> ACTIVITY: All entries below are to be reproduced precisely as they stand, without the pictures.

Collected data:
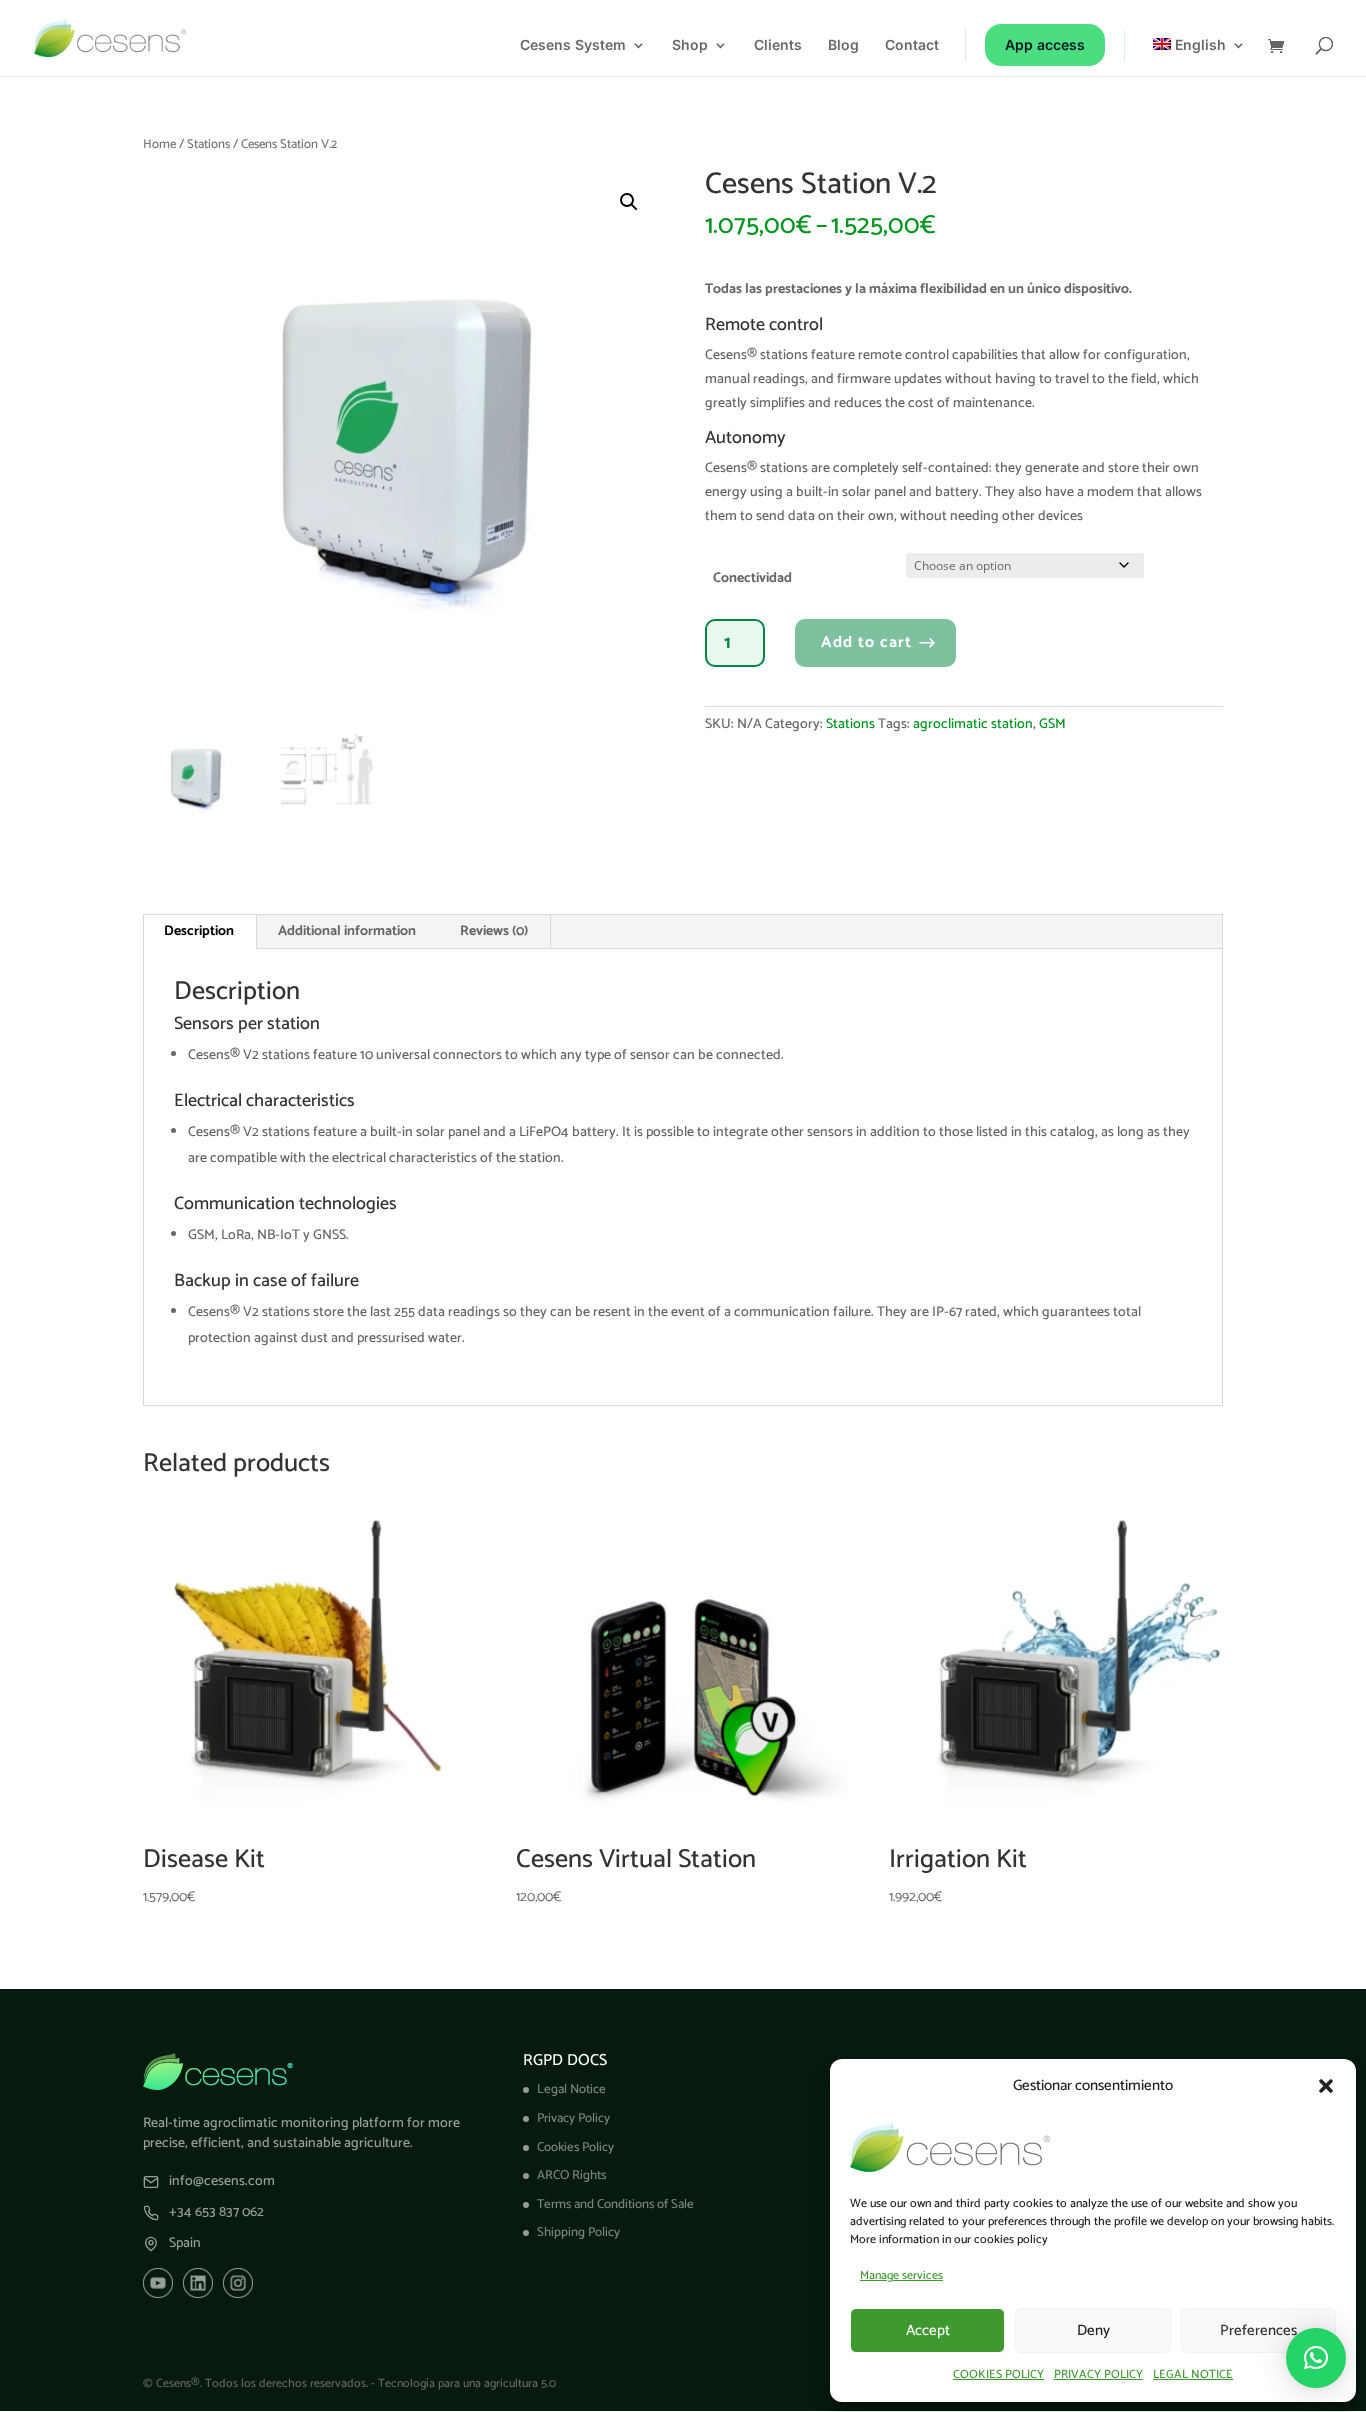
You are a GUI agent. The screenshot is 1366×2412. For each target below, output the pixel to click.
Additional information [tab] (347, 931)
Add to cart (866, 642)
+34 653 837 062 (216, 2213)
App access (1045, 44)
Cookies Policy (575, 2147)
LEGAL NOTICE (1193, 2374)
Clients (778, 45)
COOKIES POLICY (998, 2374)
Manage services (901, 2275)
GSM (1052, 724)
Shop (690, 45)
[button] (1326, 2086)
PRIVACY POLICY (1098, 2374)
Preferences (1258, 2330)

> RESULT FOR THIS EXERCISE:
You are a GUI agent. The screenshot is 1366×2412. For each target below, output the pixel to click.
Additional information [tab] (347, 931)
Add to cart (866, 642)
+34 653 837 062 (216, 2213)
App access (1045, 44)
Cookies Policy (575, 2147)
LEGAL NOTICE (1193, 2374)
Clients (778, 45)
COOKIES POLICY (998, 2374)
Manage services (901, 2275)
GSM (1052, 724)
Shop (690, 45)
[button] (1326, 2086)
PRIVACY POLICY (1098, 2374)
Preferences (1258, 2330)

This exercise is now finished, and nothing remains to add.